(DOCUMENT TEXT Opens)

Carol (Missy) Cohen MPH, CHHC

Juicing versus Blending

Juicing versus Blending

What is better – juicing or blending? This is a question that is much debated in the wellness community and, I have to admit, one that I have gone back and forth a few times for my own personal health.

Generally for day-to-day intake, I am much more likely to recommend “blending” to clients vs. juicing of vegetables and fruits.  There is a great advantage in benefiting from the entire spectrum of nutrition found in an apple or a stalk of broccoli, including the fiber and fiber-bound nutrients such as minerals.  Fiber is critical for maintaining gastrointestinal health and is a key source of nourishment for the beneficial microbes there which balance our immune system, nurture the intestinal mucosal lining, and help to escort toxins out of the body.

(DOCUMENT TEXT Closes)
(SOURCE MATERIAL Opens)

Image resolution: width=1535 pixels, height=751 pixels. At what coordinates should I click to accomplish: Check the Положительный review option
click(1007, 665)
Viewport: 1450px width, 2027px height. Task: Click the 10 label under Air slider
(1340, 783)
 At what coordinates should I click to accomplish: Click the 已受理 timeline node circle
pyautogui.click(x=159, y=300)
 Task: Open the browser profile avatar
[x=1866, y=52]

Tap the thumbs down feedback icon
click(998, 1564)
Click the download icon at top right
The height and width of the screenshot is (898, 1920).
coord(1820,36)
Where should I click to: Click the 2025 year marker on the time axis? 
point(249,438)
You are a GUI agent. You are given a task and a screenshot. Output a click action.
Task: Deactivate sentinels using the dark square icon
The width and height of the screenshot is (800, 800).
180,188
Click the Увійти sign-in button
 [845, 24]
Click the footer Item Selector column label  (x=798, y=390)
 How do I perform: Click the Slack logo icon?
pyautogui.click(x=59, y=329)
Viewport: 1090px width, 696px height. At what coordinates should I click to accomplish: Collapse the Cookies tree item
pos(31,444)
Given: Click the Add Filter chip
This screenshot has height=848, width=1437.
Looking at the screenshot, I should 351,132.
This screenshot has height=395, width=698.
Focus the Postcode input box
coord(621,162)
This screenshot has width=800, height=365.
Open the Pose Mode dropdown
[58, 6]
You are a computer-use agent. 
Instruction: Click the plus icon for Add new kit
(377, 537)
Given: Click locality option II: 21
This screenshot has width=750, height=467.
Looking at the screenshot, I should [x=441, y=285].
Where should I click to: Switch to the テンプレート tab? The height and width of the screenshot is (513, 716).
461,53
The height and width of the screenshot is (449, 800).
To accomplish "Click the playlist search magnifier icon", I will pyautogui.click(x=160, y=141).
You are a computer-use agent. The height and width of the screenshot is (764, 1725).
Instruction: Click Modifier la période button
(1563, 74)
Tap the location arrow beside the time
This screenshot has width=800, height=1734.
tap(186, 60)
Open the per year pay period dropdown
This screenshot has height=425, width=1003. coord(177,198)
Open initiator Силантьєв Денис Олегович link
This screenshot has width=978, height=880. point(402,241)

(SOURCE MATERIAL Closes)

- **TASK ITEM**:
Please translate this sentence from the juicing versus blending text into Spanish: "There is a great advantage in benefiting from the entire spectrum of nutrition found in an apple or a stalk of broccoli, including the fiber and fiber-bound nutrients such as minerals." These rows are drawn from a separate source.

- **FINAL ANSWER**:
Hay una gran ventaja en aprovechar todo el espectro de nutrición presente en una manzana o en un tallo de brócoli, incluidos la fibra y los nutrientes ligados a la fibra, como los minerales.